Die Faszination, die Eigenverliebtheit ins „Gefesseltengefühl“ aber wird mir immer bleiben. Ich spüre mich im Druck der Fesseln, und ich spüre dabei Deiner Botschaft nach – und nehme Deine Führung ohne jeden Vorbehalt an. Und ich bettle danach, sehne mich, verzehre mich nach dem Moment, in dem Du mich für Deine Lust benutzt. Ich bin Dein Nutzvieh, und bin ich erst mal gereinigt von aller Ablenkung irgend eines Alltages, der vor Dir und Deinem Hunger unerheblich wird, so tauche ich ein in Deine Bedürfnisse und identifiziere mich im Dienst für Dich. Da gehöre ich hin, in Deine Hände. Dein Denken will ich verstehen, Deiner Lust hörig werden, Deinen Körper liebkosen, Dein Wesen verehren und Dich als Person und Göttin anbeten.

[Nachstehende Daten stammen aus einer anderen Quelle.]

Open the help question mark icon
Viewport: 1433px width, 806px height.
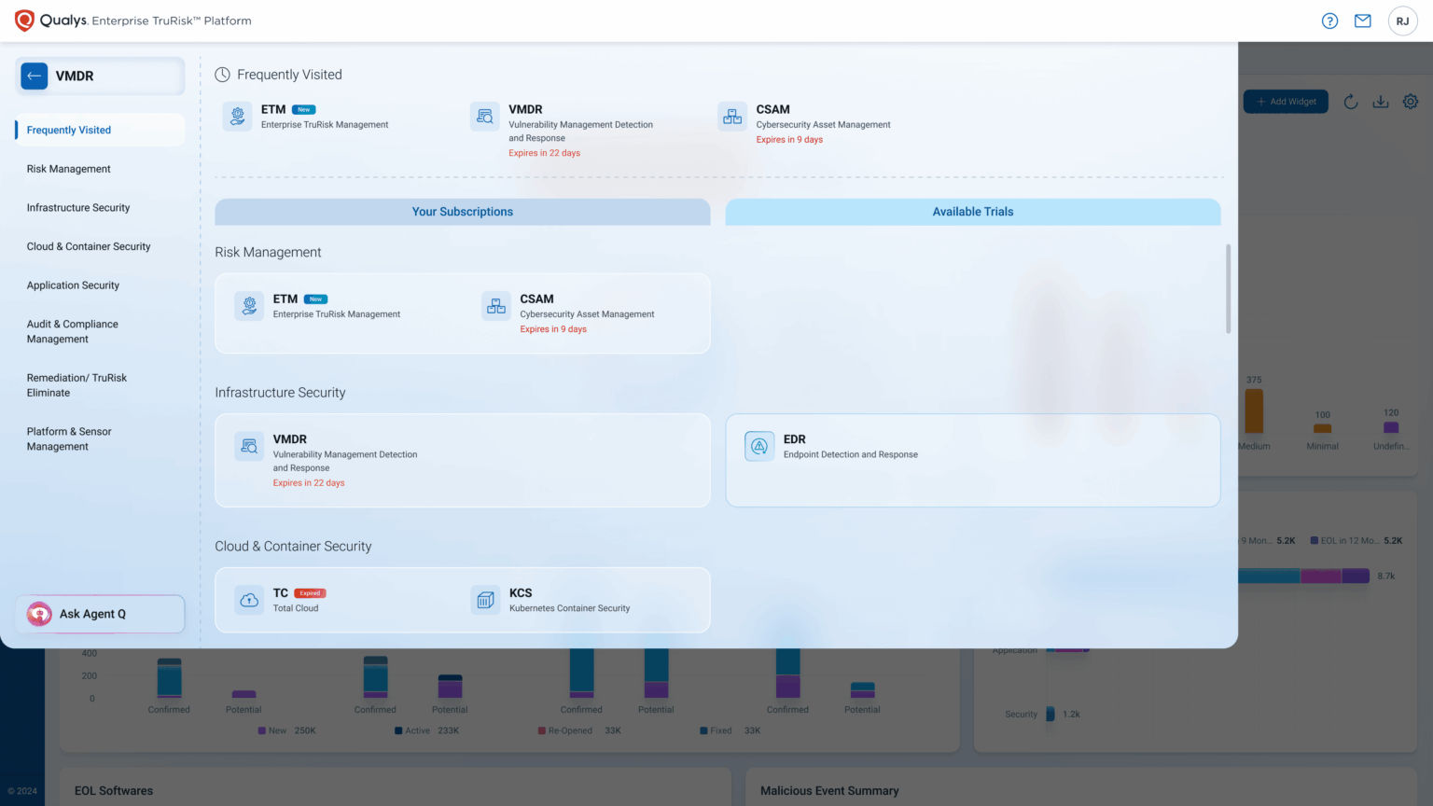click(x=1329, y=20)
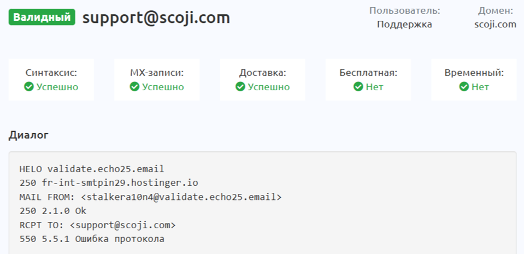Click the support@scoji.com email heading

click(x=156, y=17)
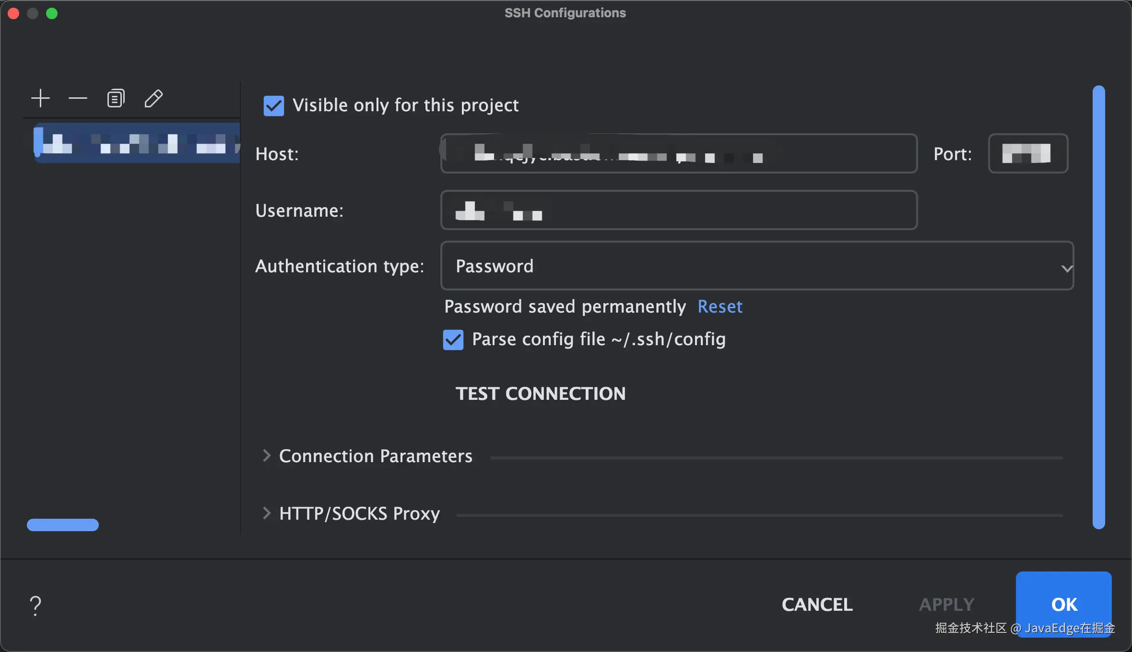This screenshot has height=652, width=1132.
Task: Click in the Port input field
Action: tap(1028, 153)
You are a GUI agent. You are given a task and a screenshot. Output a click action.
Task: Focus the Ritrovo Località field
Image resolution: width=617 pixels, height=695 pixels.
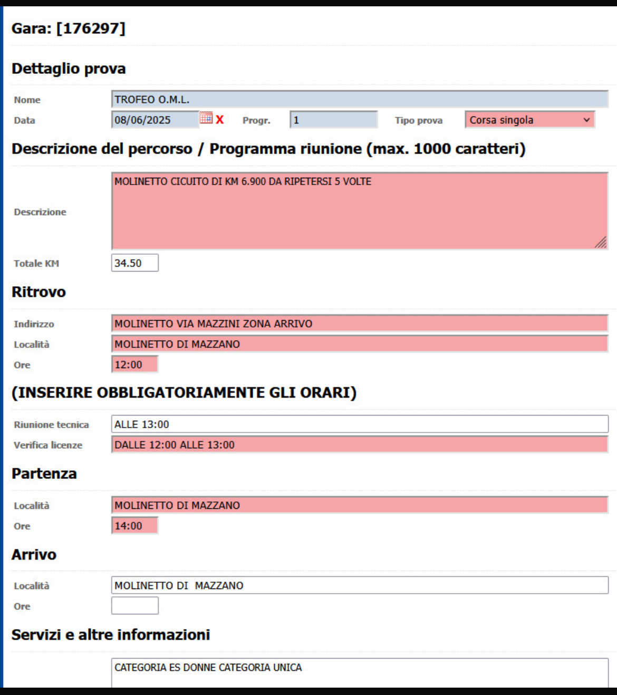[x=359, y=344]
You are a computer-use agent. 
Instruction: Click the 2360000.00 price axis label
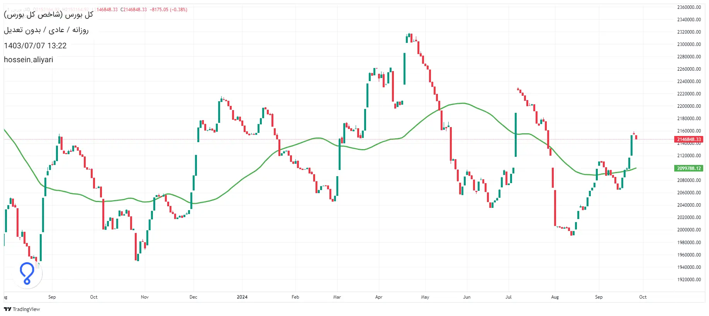[689, 7]
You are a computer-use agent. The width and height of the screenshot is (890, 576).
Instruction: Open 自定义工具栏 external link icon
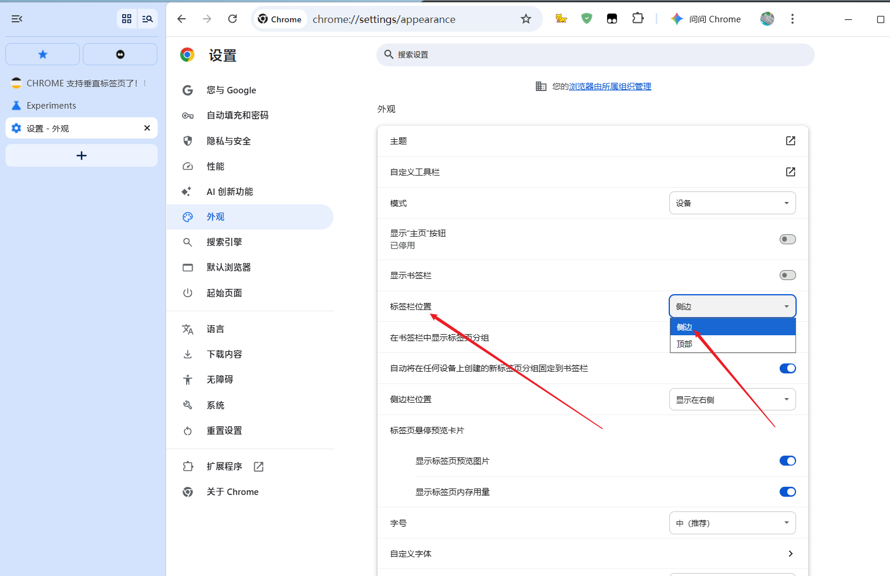tap(790, 172)
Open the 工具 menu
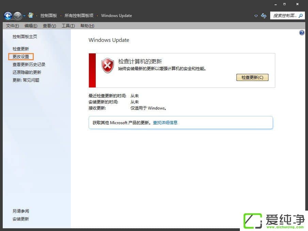 click(x=68, y=26)
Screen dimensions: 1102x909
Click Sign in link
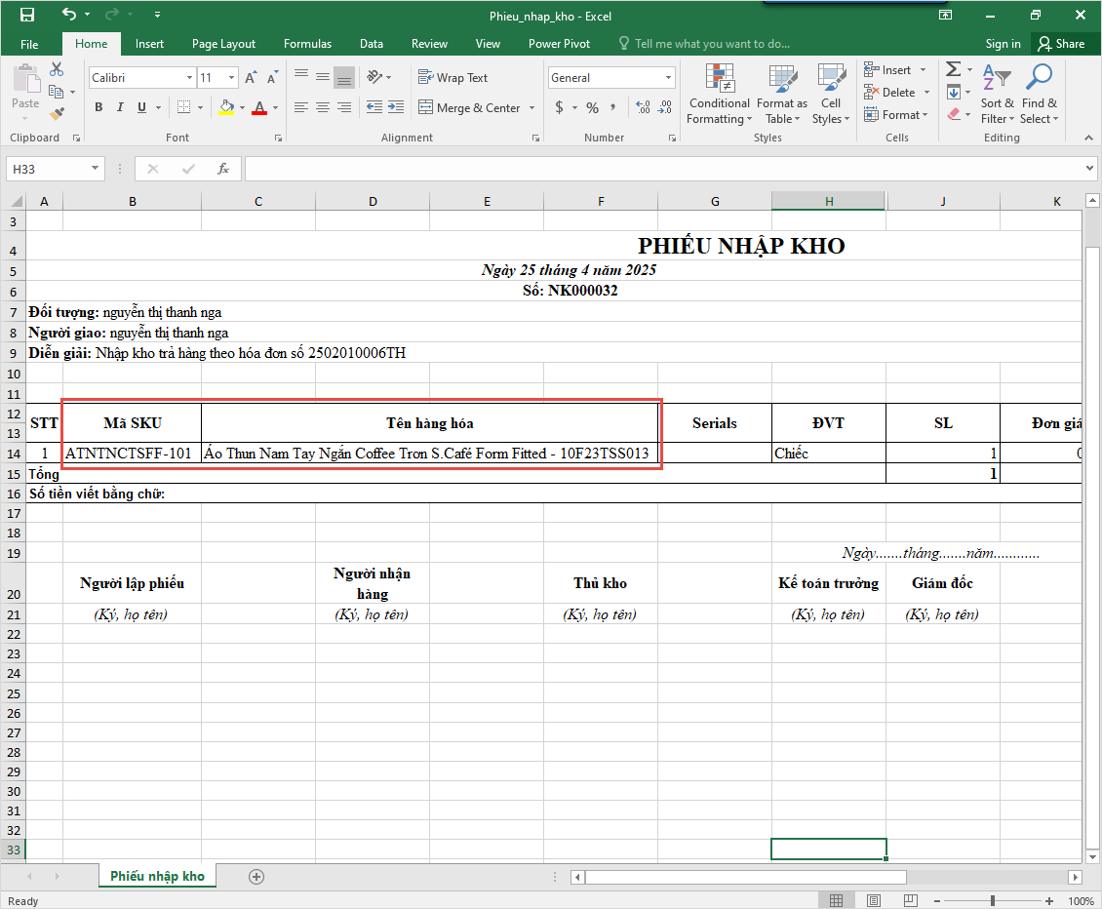tap(1003, 44)
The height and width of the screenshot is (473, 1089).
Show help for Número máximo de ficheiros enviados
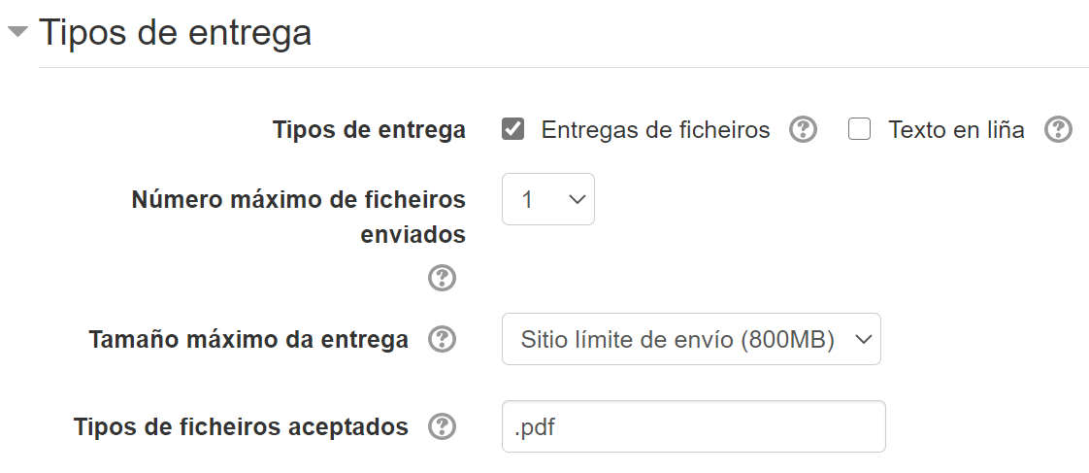(x=442, y=279)
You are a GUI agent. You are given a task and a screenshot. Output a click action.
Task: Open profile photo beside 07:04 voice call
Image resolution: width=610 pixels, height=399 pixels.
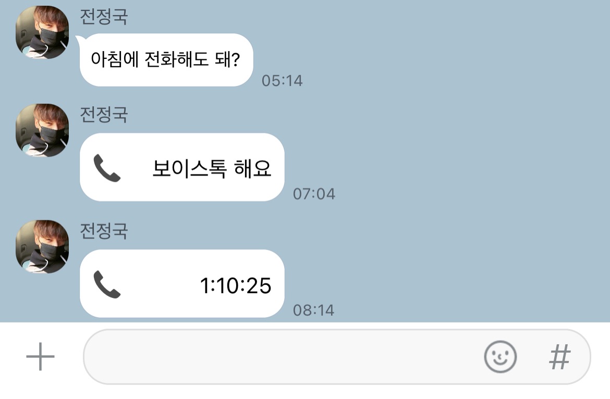pyautogui.click(x=42, y=130)
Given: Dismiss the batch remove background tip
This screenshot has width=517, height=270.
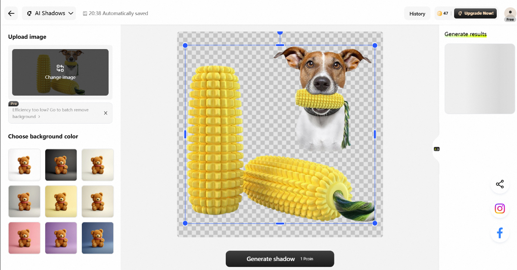Looking at the screenshot, I should (x=106, y=113).
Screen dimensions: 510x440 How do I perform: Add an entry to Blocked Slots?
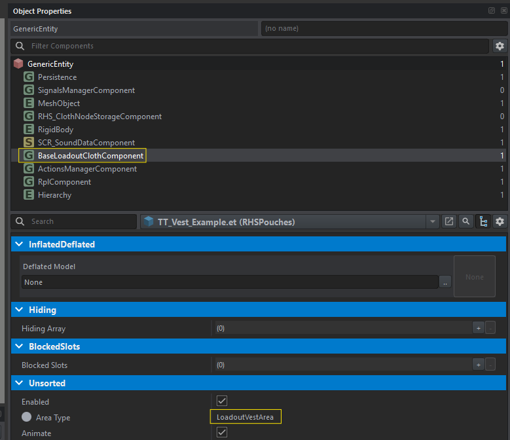coord(479,365)
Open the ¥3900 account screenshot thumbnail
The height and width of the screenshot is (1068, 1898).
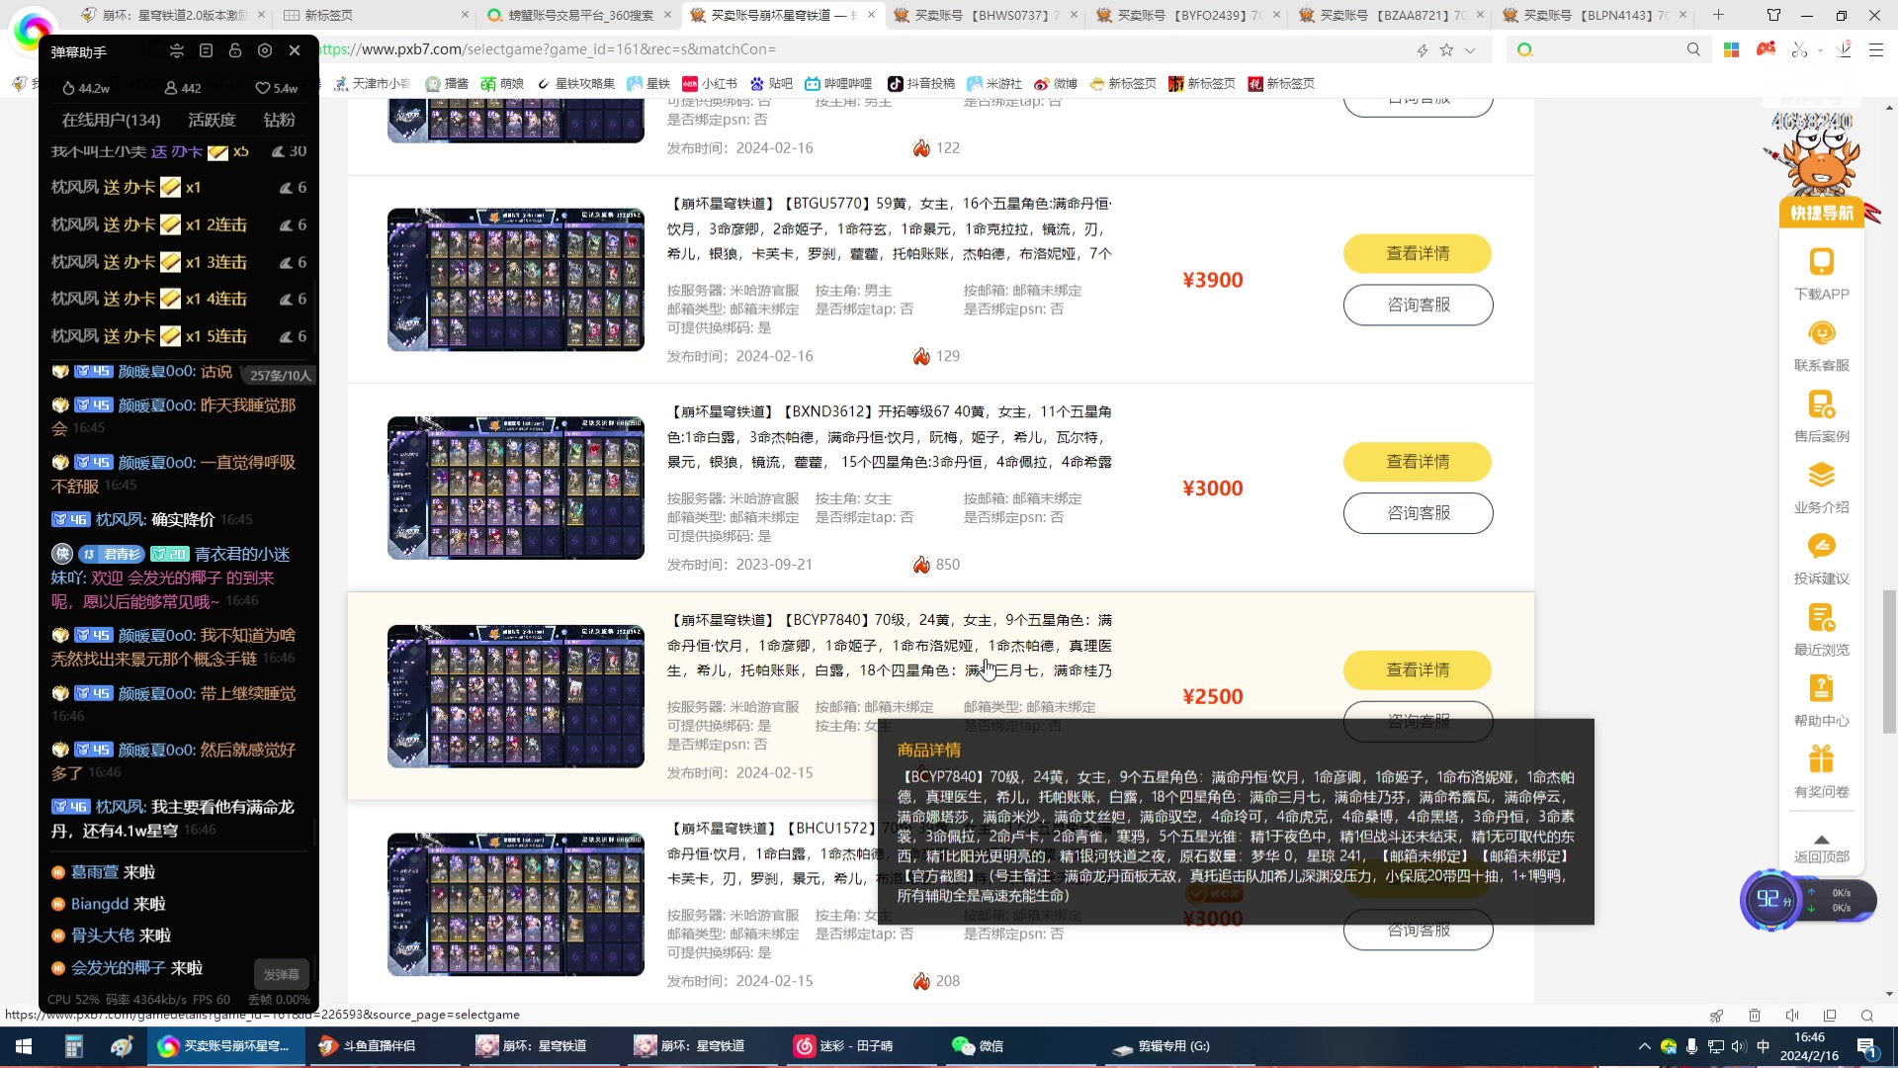click(515, 280)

Was Du in mir siehst – ich weiss, es ist nicht gesucht, es ist nicht konstruiert. Du schaust mit Klarsichtig-keit auf mich und in mich und ich erlebe immer wieder neu und immer tiefer, wie befreiend es ist, komplett unverstellt und offen da zu liegen, Beute zu sein, die ihre Jägerin befriedigt. Immer wieder neu.